**Task statement**
Please, without any pictures, set down exactly the part of the listing below that opens with the line containing "The width and" and closes with the line containing "Task: Click empty".

**** Dataset records ****

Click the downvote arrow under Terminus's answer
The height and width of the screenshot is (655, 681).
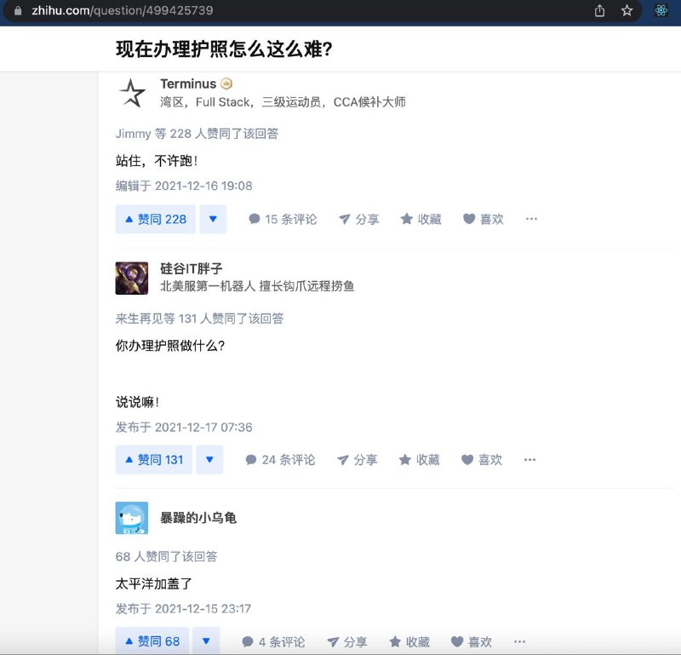(x=212, y=219)
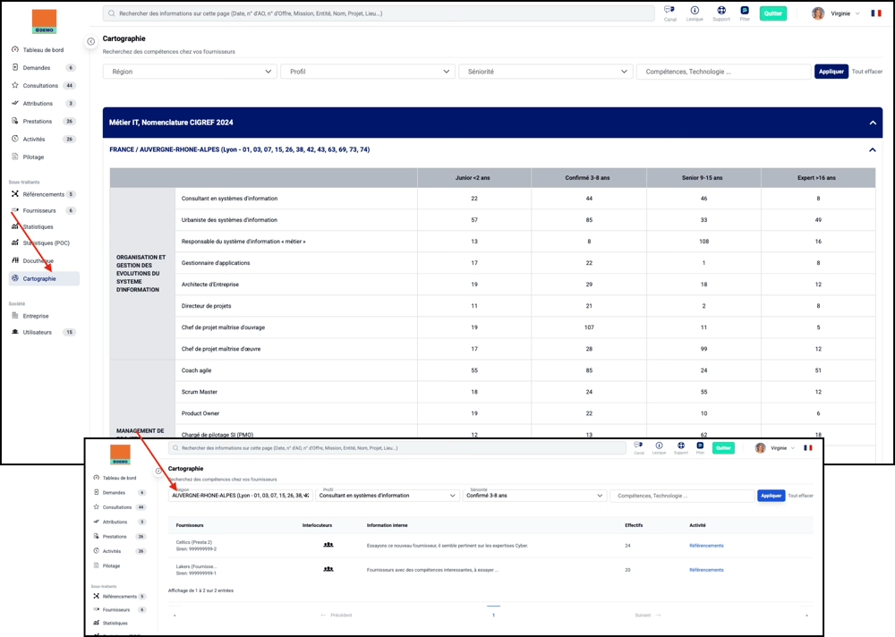The image size is (895, 637).
Task: Click the Référencements link for Lakers
Action: (706, 570)
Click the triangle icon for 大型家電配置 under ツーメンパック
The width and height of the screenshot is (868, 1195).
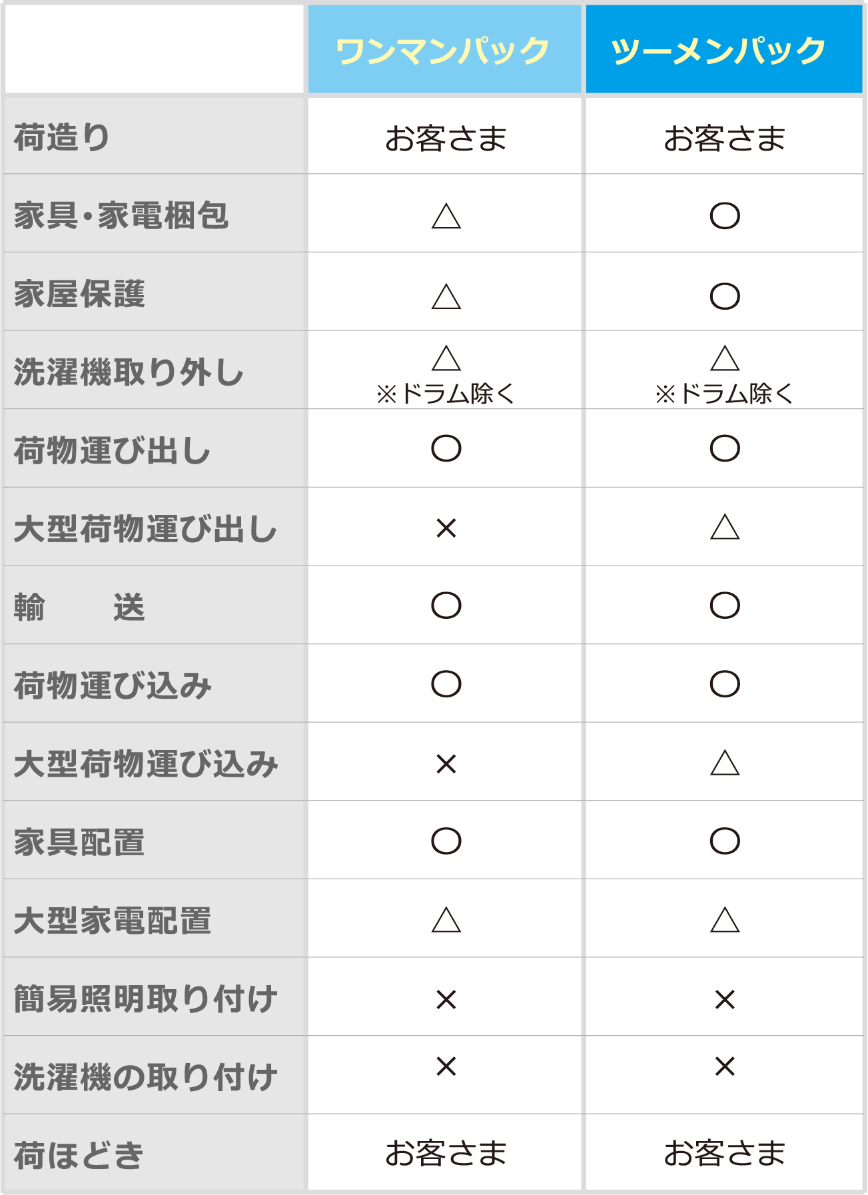pos(725,919)
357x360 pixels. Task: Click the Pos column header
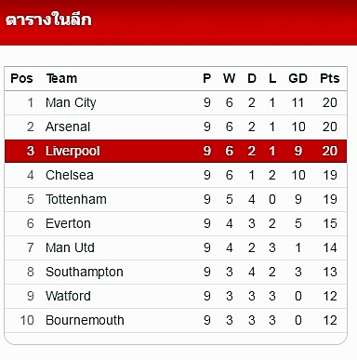(x=21, y=78)
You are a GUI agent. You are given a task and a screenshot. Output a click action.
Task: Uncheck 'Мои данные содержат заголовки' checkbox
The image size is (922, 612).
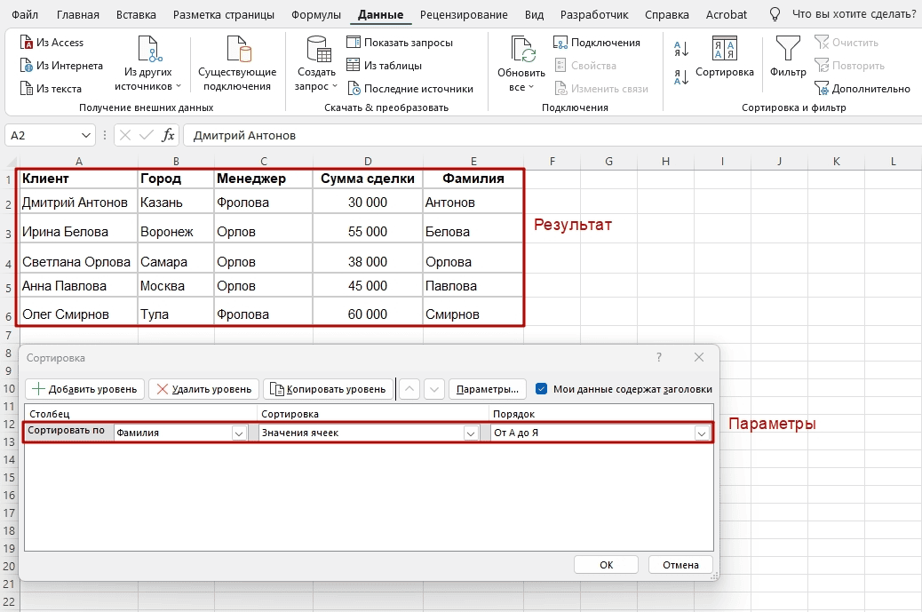tap(542, 389)
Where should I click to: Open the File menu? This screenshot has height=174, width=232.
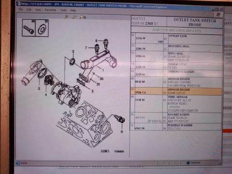21,9
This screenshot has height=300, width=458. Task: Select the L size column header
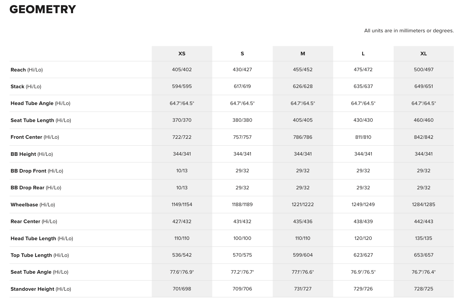click(x=363, y=54)
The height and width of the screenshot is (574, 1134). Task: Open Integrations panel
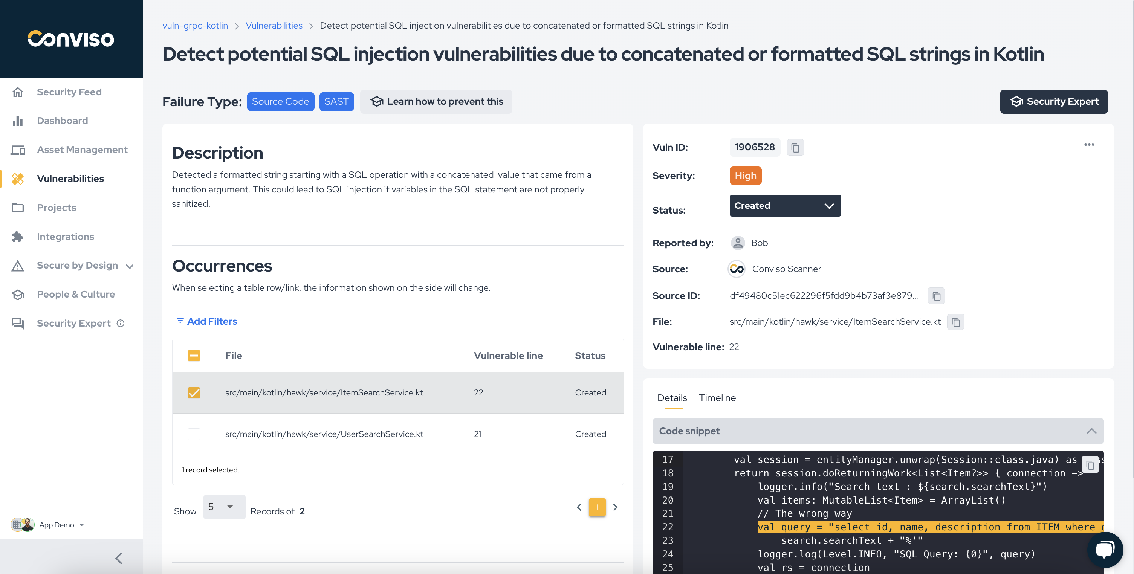click(65, 236)
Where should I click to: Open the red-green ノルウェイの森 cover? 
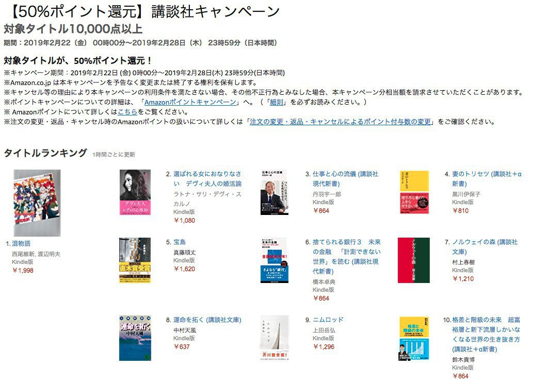[x=414, y=260]
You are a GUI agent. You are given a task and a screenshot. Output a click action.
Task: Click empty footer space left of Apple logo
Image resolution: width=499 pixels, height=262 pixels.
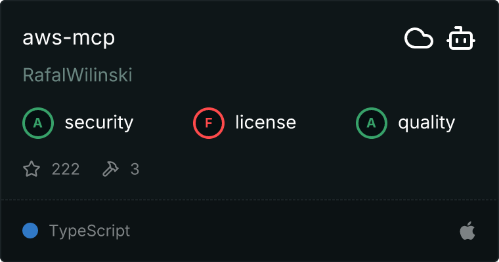point(295,231)
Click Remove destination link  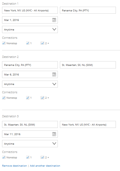14,166
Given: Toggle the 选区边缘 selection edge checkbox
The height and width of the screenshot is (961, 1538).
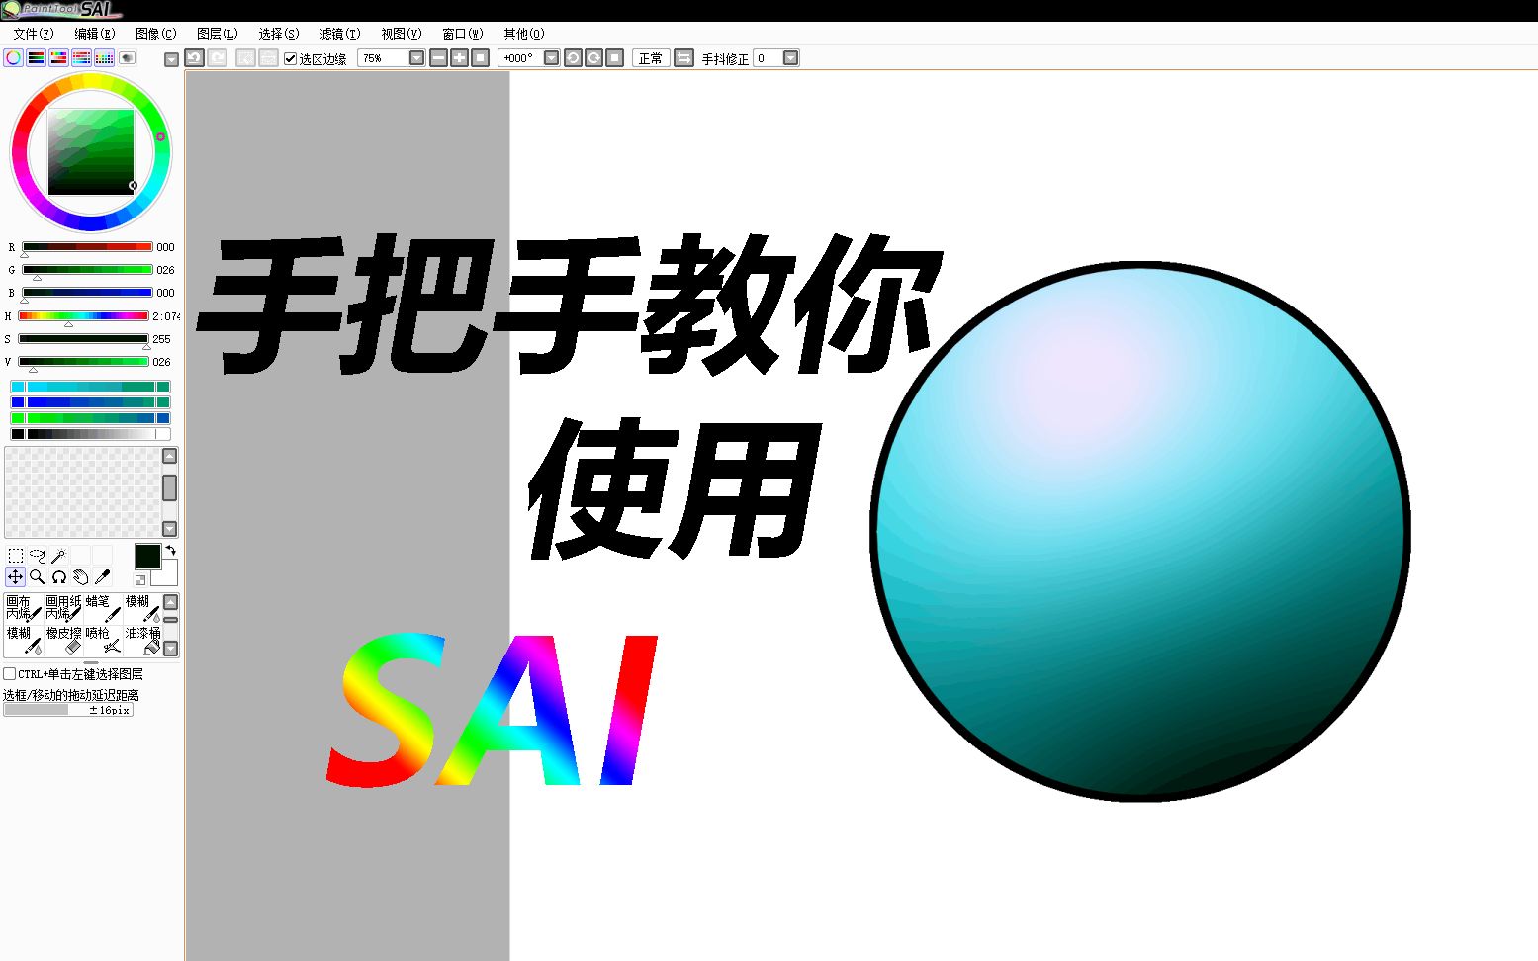Looking at the screenshot, I should 290,59.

****

**Response to this exercise**
The width and height of the screenshot is (868, 1195).
pos(725,919)
357x360 pixels. Task: Click the Pos column header
(x=21, y=78)
You are a GUI agent. You are given a task and a screenshot. Output a click action.
Task: Uncheck 'Мои данные содержат заголовки' checkbox
The image size is (922, 612).
tap(542, 389)
Where should I click to: Open the File menu? This screenshot has height=174, width=232.
21,9
This screenshot has height=300, width=458. Task: Select the L size column header
click(x=363, y=54)
The height and width of the screenshot is (574, 1134). Task: Open Integrations panel
click(65, 236)
Where should I click to: Open the red-green ノルウェイの森 cover? 
[x=414, y=260]
You are a GUI agent. You are given a task and a screenshot. Output a click action.
Task: Click empty footer space left of Apple logo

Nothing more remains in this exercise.